At first glance, Patrick Osgood thought a large dog was loose in his backyard when he saw a furry creature strolling across the grass.
But upon further inspection, the California resident quickly realized it wasn't a canine at all — it was a big cat, a mountain lion to be exact.
"It poked it's head up. I said, 'My God, that's not a dog. That's a mountain lion,'" Osgood recalled to FOX40. "And it was in no rush whatsoever ... just sauntering along."
Osgood immediately grabbed his phone and started capturing photos and video of the large mountain lion from inside his home. The Jackson resident said a lot of wild animals pass by his house, but none of those wildlife encounters compared to this.
"Yeah, it was just amazing to me that he was right there where we hang out on a daily basis," he told the news station.
"Yeah, it was just amazing to me that he was right there where we hang out on a daily basis."
Unfortunately, Osgood said it appears the hungry mountain lion attacked his neighbors' outdoor cat while they were on vacation.
"When they got back last night they found a pool of blood and the cat was gone," he said, adding that he's now a "little skittish" given the "close call" with the large creature.
The Amador County Sheriff's Department is aware of the reported big cat sighting and urged locals to keep an eye out.

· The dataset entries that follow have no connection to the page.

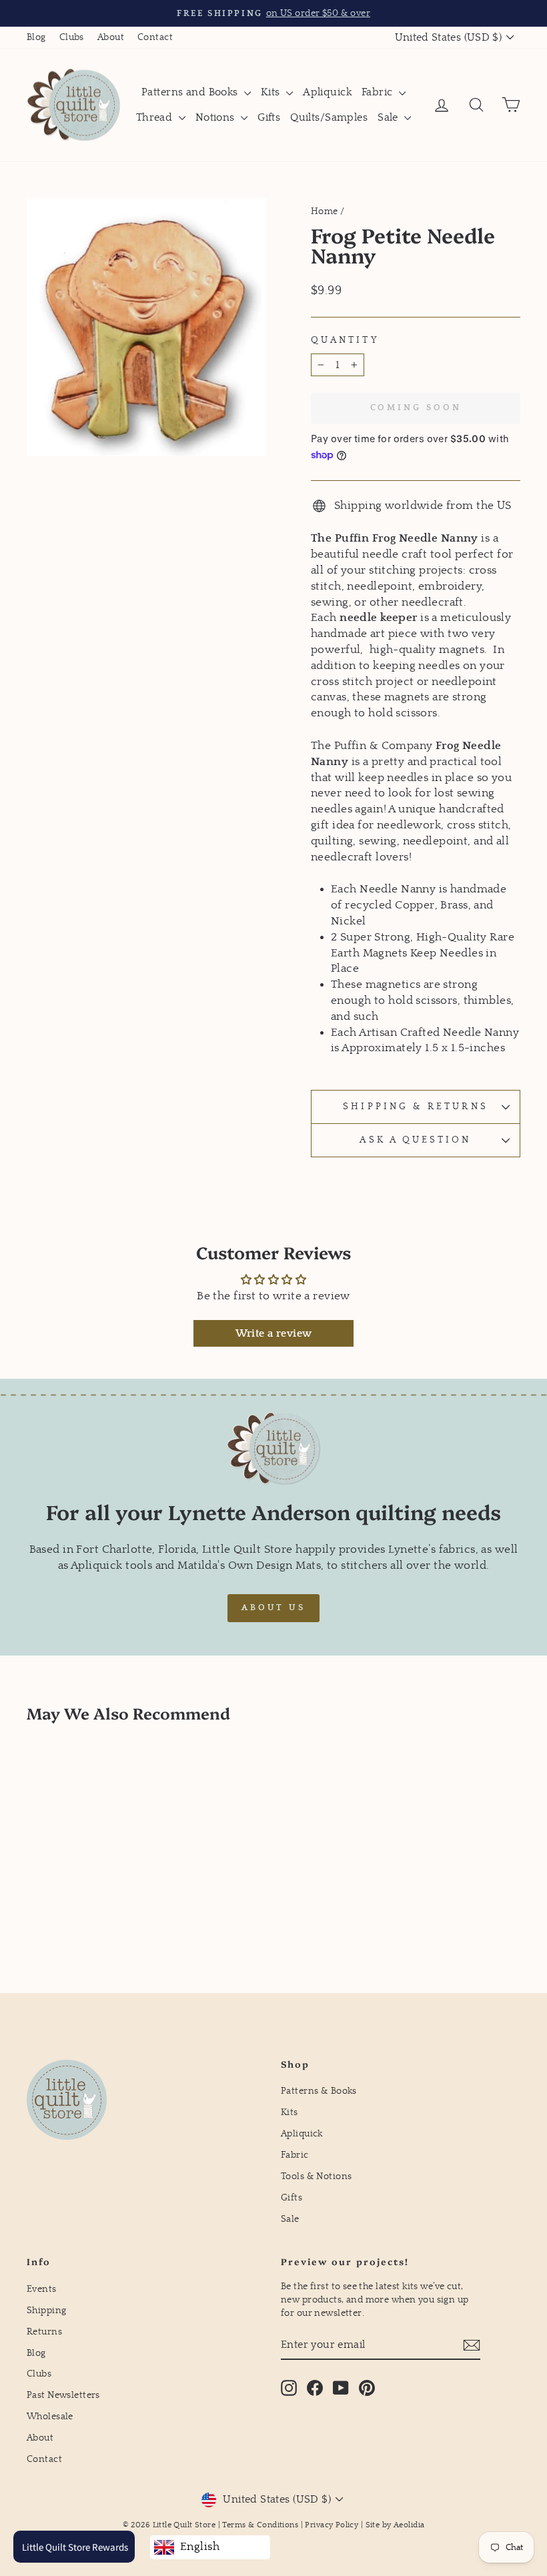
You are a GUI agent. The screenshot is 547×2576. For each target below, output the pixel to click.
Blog (36, 37)
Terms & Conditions (260, 2525)
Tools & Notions (316, 2176)
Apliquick (327, 92)
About (110, 37)
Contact (155, 37)
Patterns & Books (319, 2091)
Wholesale (50, 2416)
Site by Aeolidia (395, 2525)
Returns (44, 2332)
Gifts (268, 117)
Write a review (273, 1333)
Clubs (71, 37)
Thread (155, 117)
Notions (216, 117)
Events (42, 2289)
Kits (272, 92)
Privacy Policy (331, 2525)
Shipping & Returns (415, 1106)
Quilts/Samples (329, 117)
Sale (389, 117)
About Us (273, 1608)
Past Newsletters (63, 2395)
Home (324, 211)
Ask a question (415, 1140)
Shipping (46, 2310)
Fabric (379, 92)
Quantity (345, 340)
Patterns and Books (191, 92)
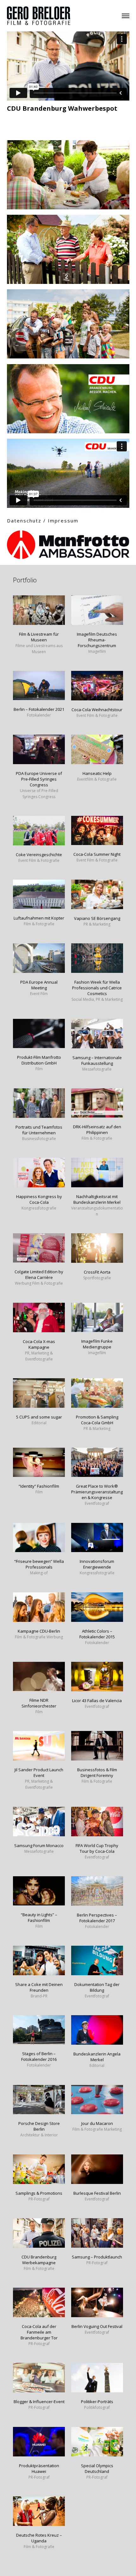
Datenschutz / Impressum (42, 520)
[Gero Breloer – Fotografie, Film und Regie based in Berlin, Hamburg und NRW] (38, 15)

Mountain lions are classified as a "specially protected species" in California. However, there are strong populations of the big cats in The Golden State, according to the California Department of Fish and Wildlife (DFW). More than half of the state is "mountain lion habitat," the California DFW says.
"Mountain lion studies over the last 30 years have estimated population densities for different habitat types around the state. These density estimates varied from zero to 10 lions per 100 square miles, and were simply expanded to the total amount of each habitat type available," the agency explains on its website.
While Osgood said it was "awesome" to see the wild animal up close, he hopes it doesn't come around a second time.